壱
あの日は桜の蕾が膨らみはじめた暖かな日だった。
「いいか、失礼な態度はとるな。なにかあっちゃいけねぇ。勝手に口をきくな。」
大きな背中がそう語る。なるほど親父がそう言うのならばそうしなければならないのだろう。これからどこに行くのかも知らない。出先の手伝いの後の行かなければならない場所で、だから自分がついて行かされているだけのこと。親父の行動を詳しく知ることは許されない。ただ、ついて行くだけなのだ。

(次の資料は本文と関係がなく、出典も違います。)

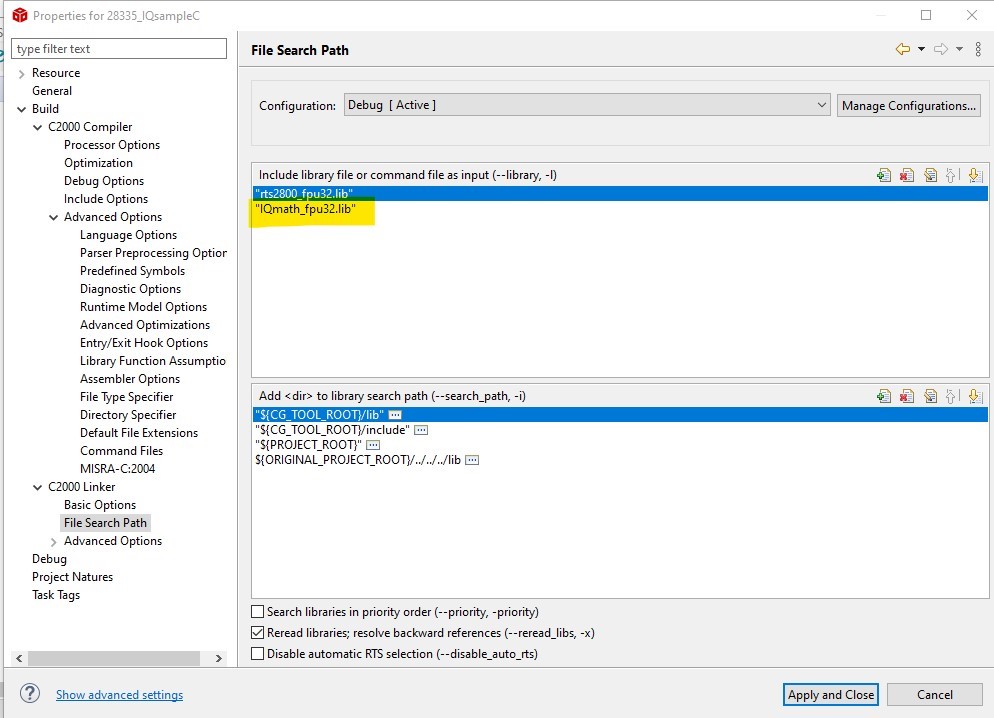
Task: Enable Search libraries in priority order
Action: [x=257, y=612]
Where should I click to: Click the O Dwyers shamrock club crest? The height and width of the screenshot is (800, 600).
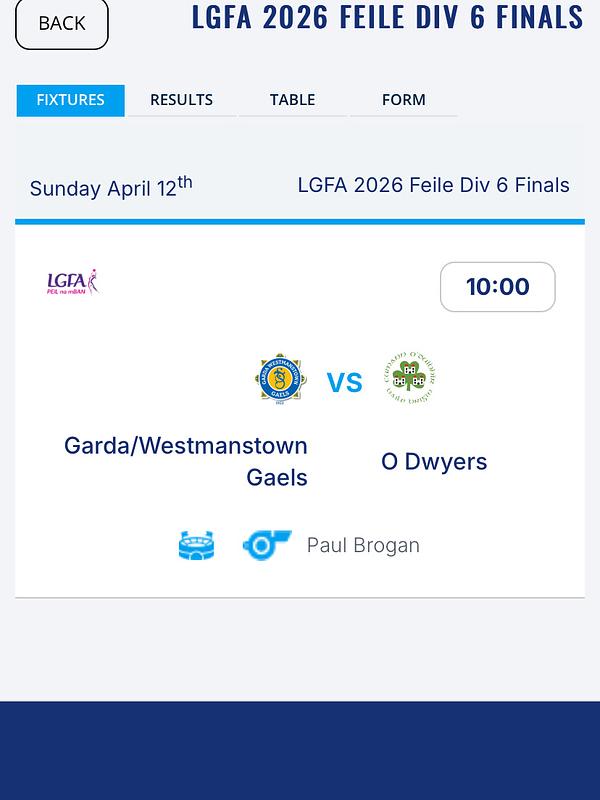[408, 378]
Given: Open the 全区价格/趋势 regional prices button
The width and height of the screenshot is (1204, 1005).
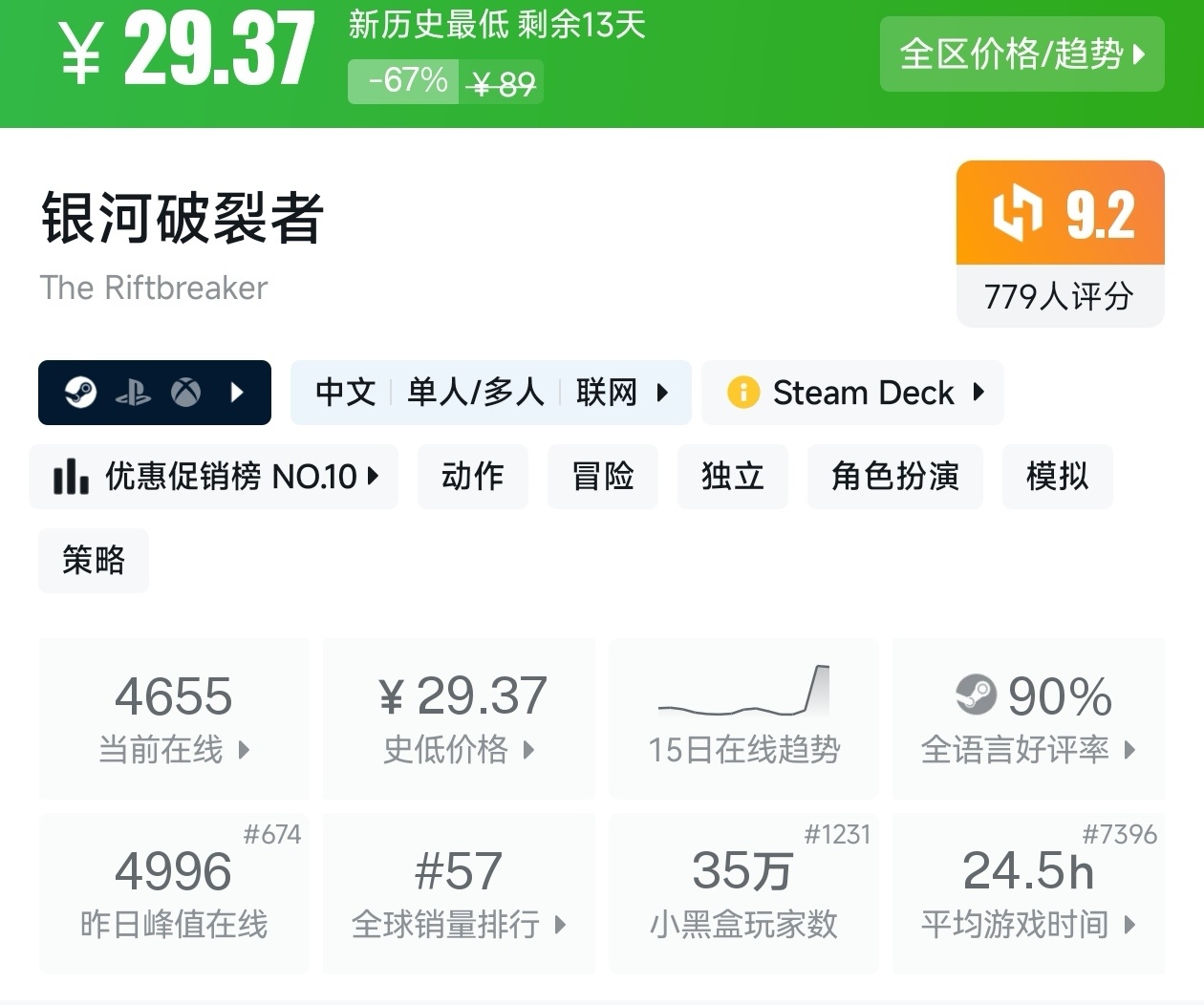Looking at the screenshot, I should (1021, 54).
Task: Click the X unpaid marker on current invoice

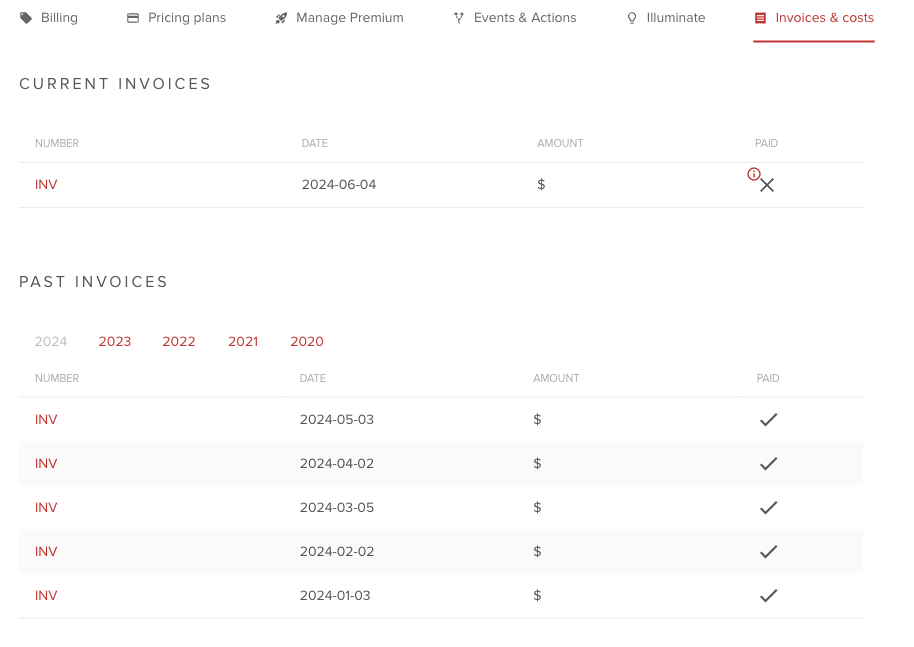Action: [766, 185]
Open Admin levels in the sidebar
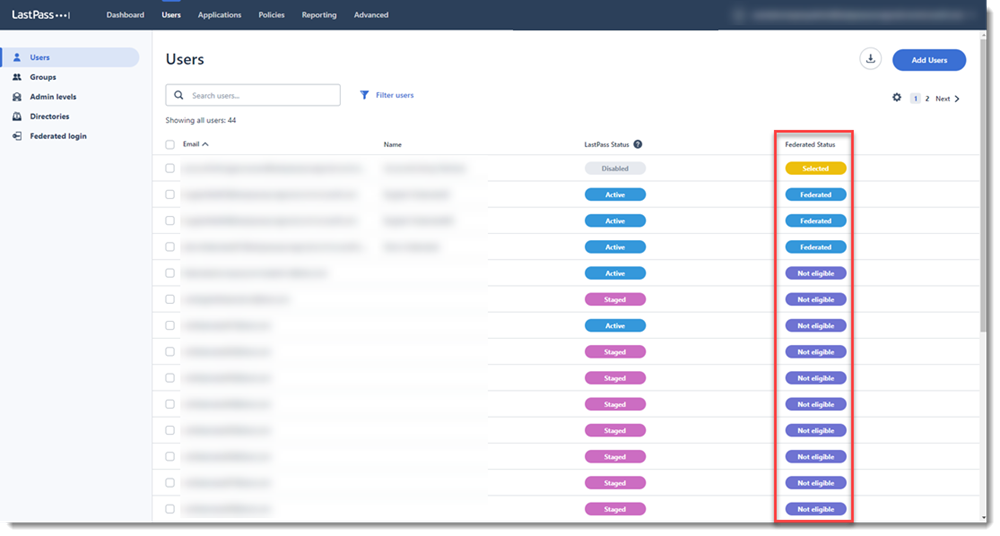 pyautogui.click(x=52, y=97)
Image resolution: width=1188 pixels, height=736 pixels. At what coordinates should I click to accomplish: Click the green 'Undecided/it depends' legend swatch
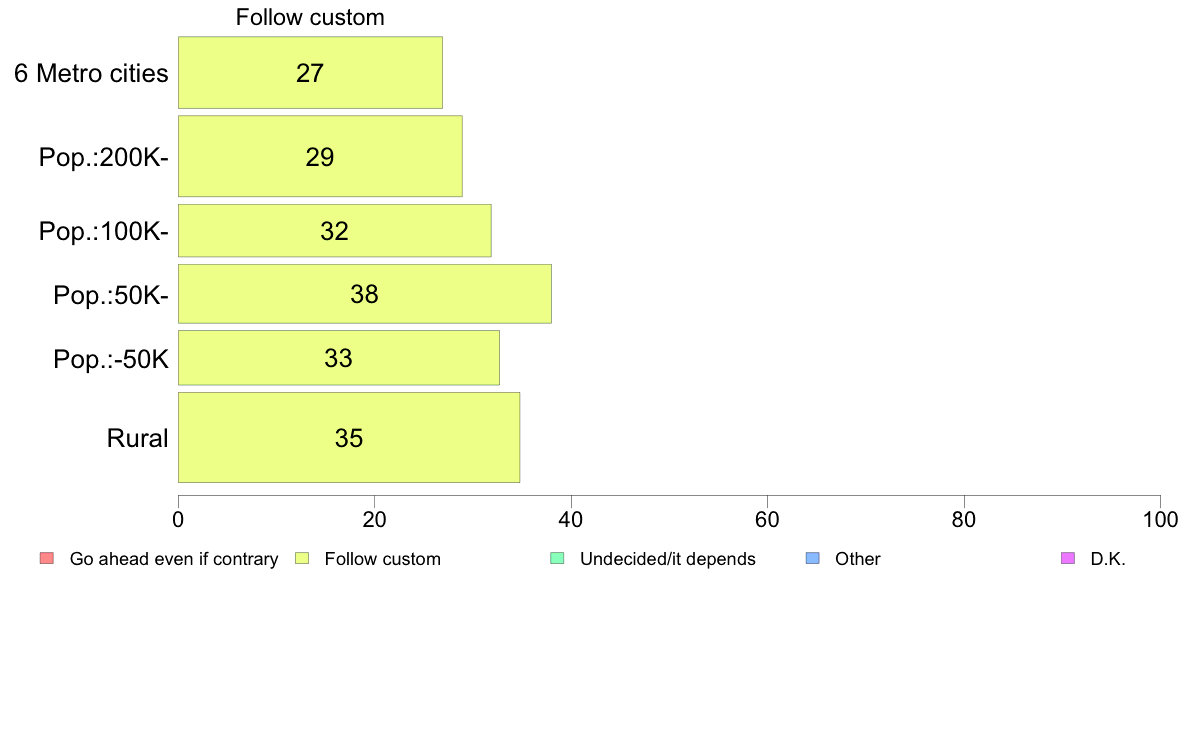click(x=557, y=558)
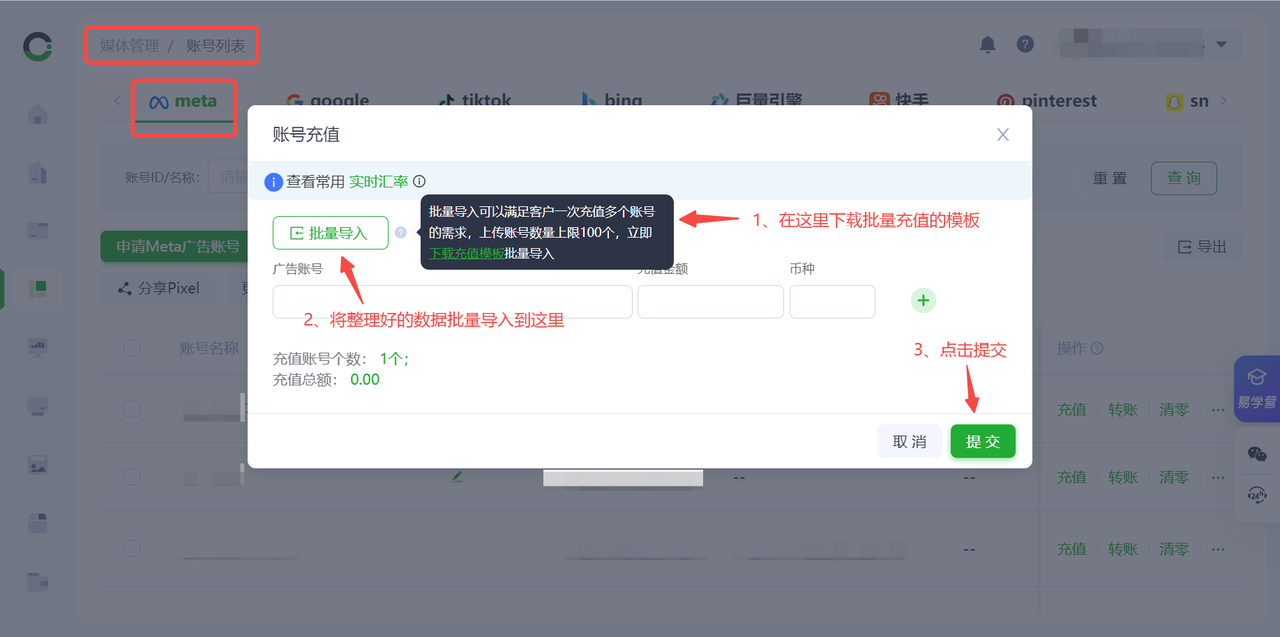Open the help question mark icon in header
This screenshot has height=637, width=1280.
click(x=1025, y=44)
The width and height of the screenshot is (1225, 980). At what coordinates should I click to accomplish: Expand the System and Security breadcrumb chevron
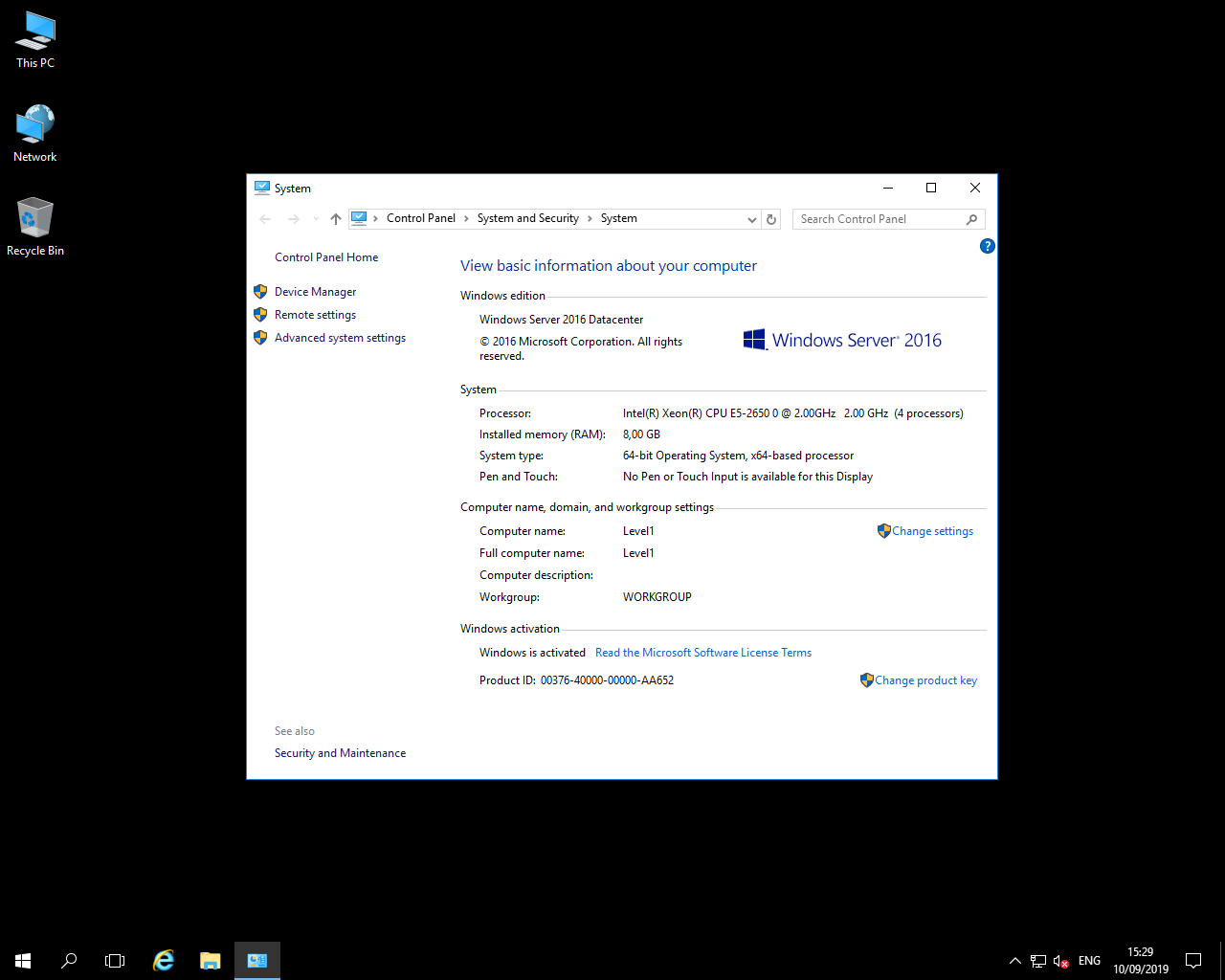click(588, 218)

ただ大きな背中を追って歩いていくと、背中は足を止めた。止めた先にあったのは、平屋だった。普通の平屋。いや、普通よりは奥行もあり大きいのか。
「失礼する。斉藤です。」
その家に入っていく。その家には、
「おお、これはどうも。モノは無事できていますよ」
と、朗らかに笑う親父よりも大柄な男性と、
「いつもご贔屓にしてくださりありがとうございます」
と口元は笑っているが目は笑っていない、髪を簪で纏め着物を来た女性。そして、
「……その子はだぁれ?」
大柄の男性の後ろから顔を覗かせたのは、溢れそうな程の花の柄が誂えられた着物を着た小さな女の子だった。